Set task
Can you reproduce, word for word, the part of the data that opens with the line containing "Task: Click the PlayStation Store bag logo" and runs through the end of the data, with both of those included and the pictures left out?

Task input
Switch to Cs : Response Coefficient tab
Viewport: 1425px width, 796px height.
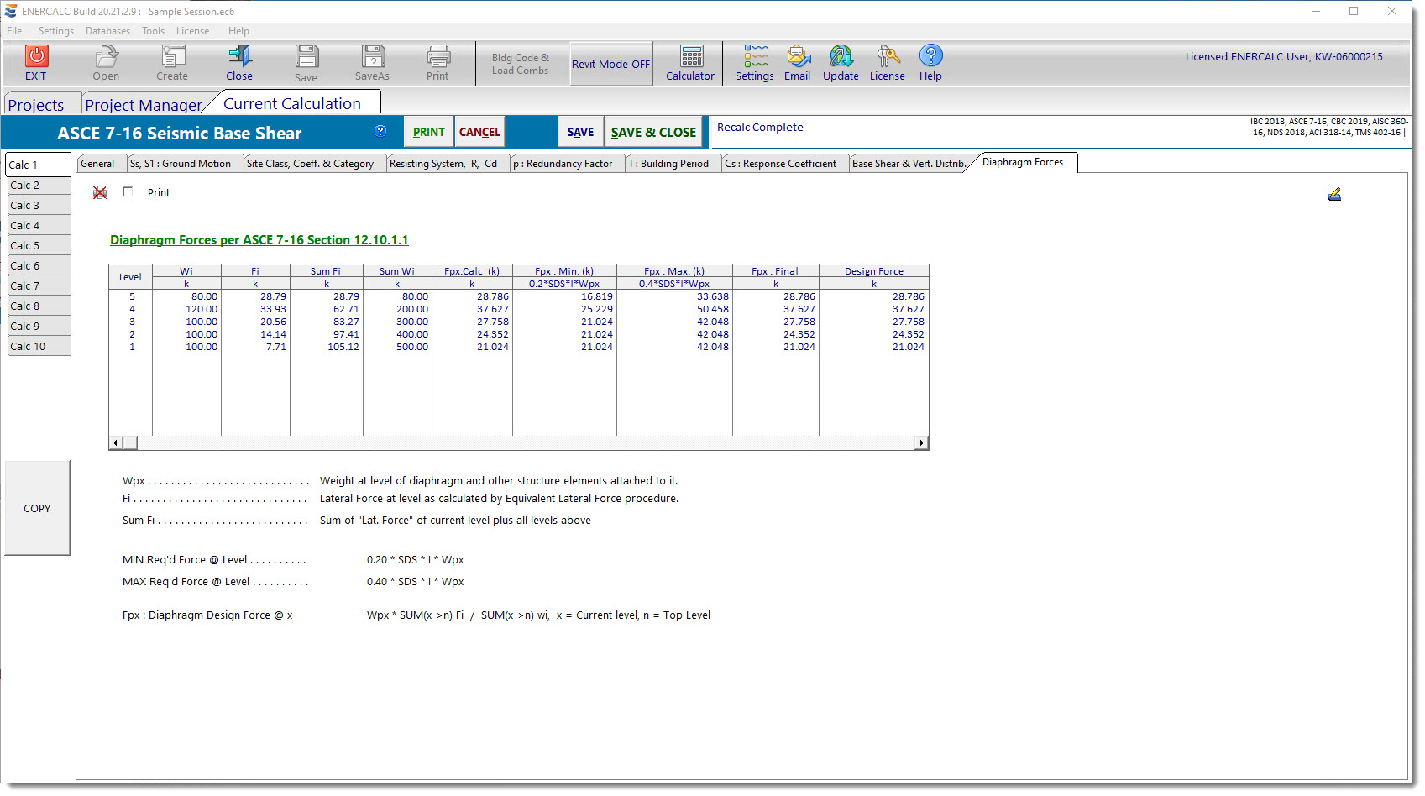pyautogui.click(x=781, y=164)
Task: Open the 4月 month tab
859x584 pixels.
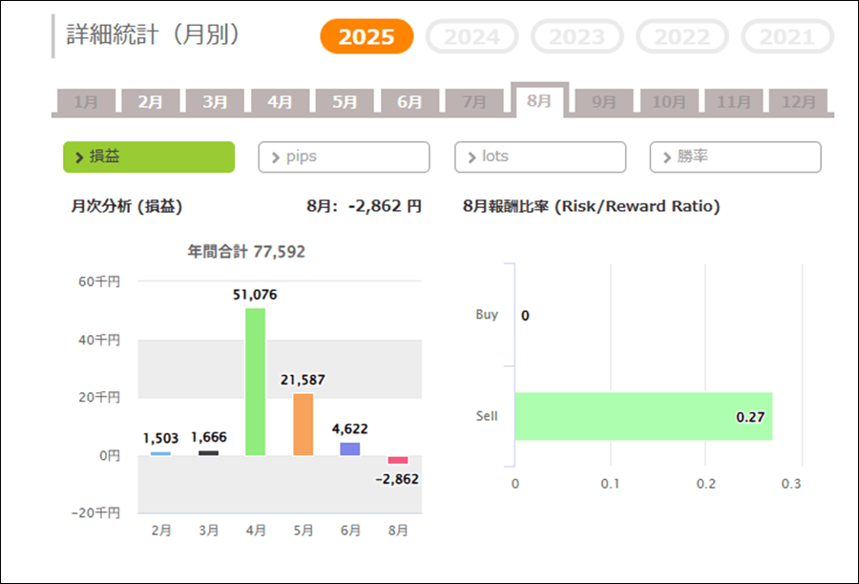Action: pos(280,102)
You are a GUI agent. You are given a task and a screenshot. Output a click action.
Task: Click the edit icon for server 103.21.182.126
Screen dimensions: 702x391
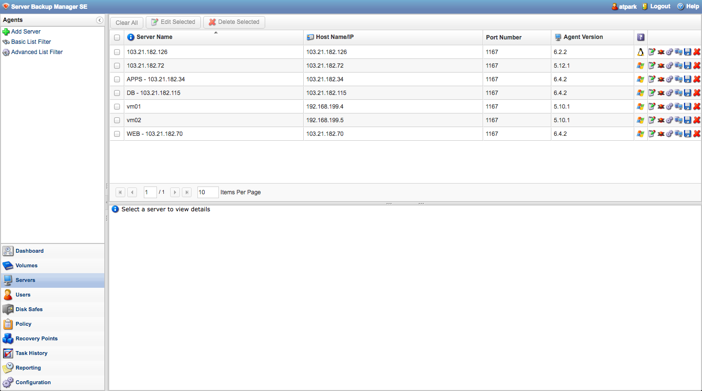point(652,52)
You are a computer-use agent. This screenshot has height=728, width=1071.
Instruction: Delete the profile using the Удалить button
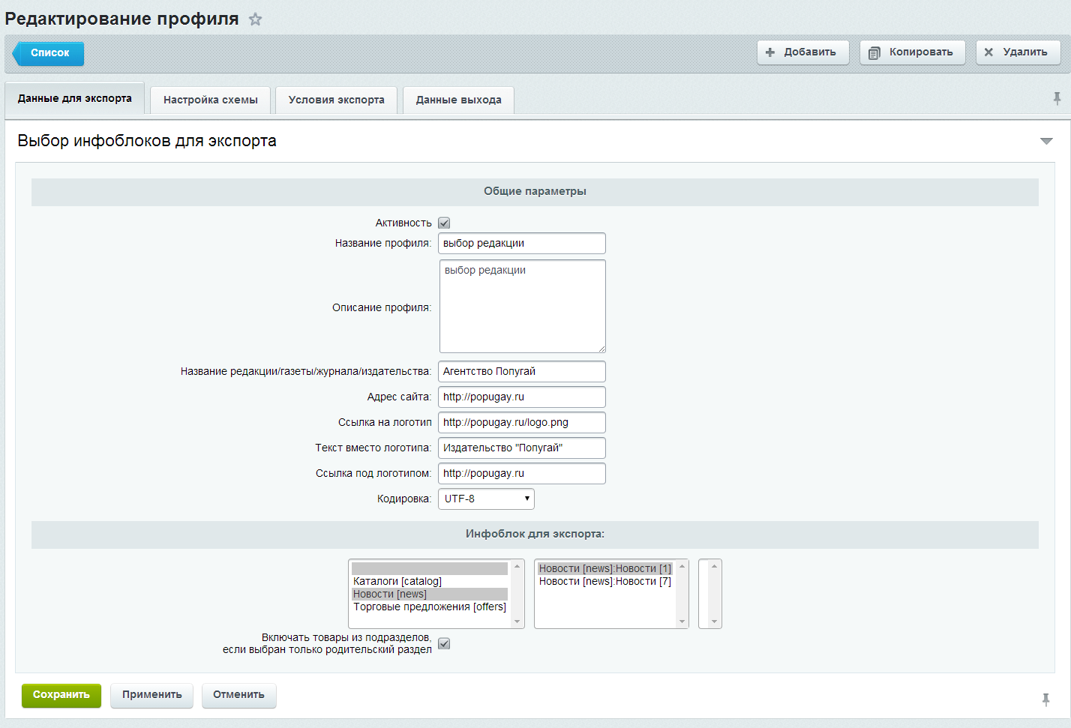(x=1017, y=52)
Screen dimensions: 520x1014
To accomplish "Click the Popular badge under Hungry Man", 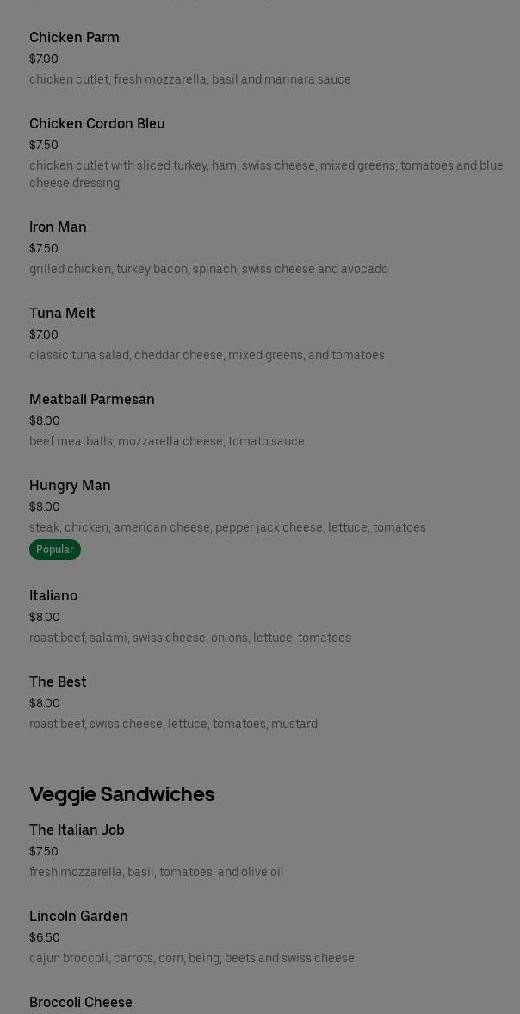I will (x=55, y=550).
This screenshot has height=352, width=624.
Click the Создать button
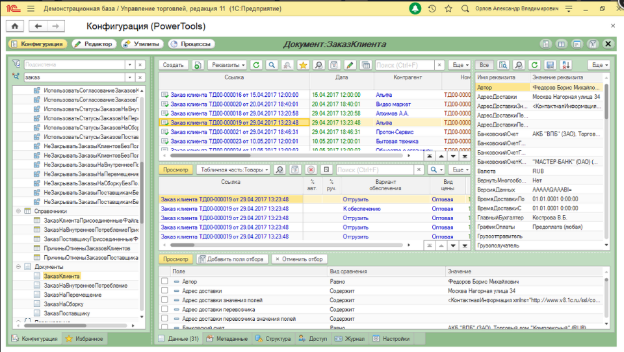click(173, 65)
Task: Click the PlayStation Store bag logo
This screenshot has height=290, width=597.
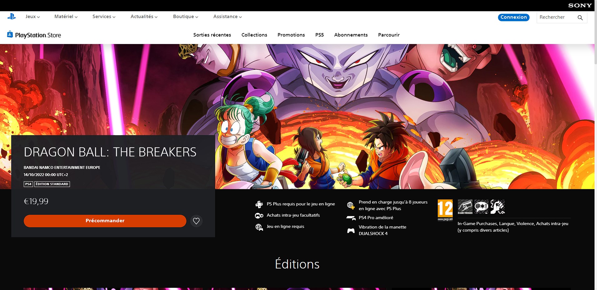Action: [10, 34]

Completed task
Task: Click the PlayStation Store bag logo
This screenshot has height=290, width=597.
Action: [10, 34]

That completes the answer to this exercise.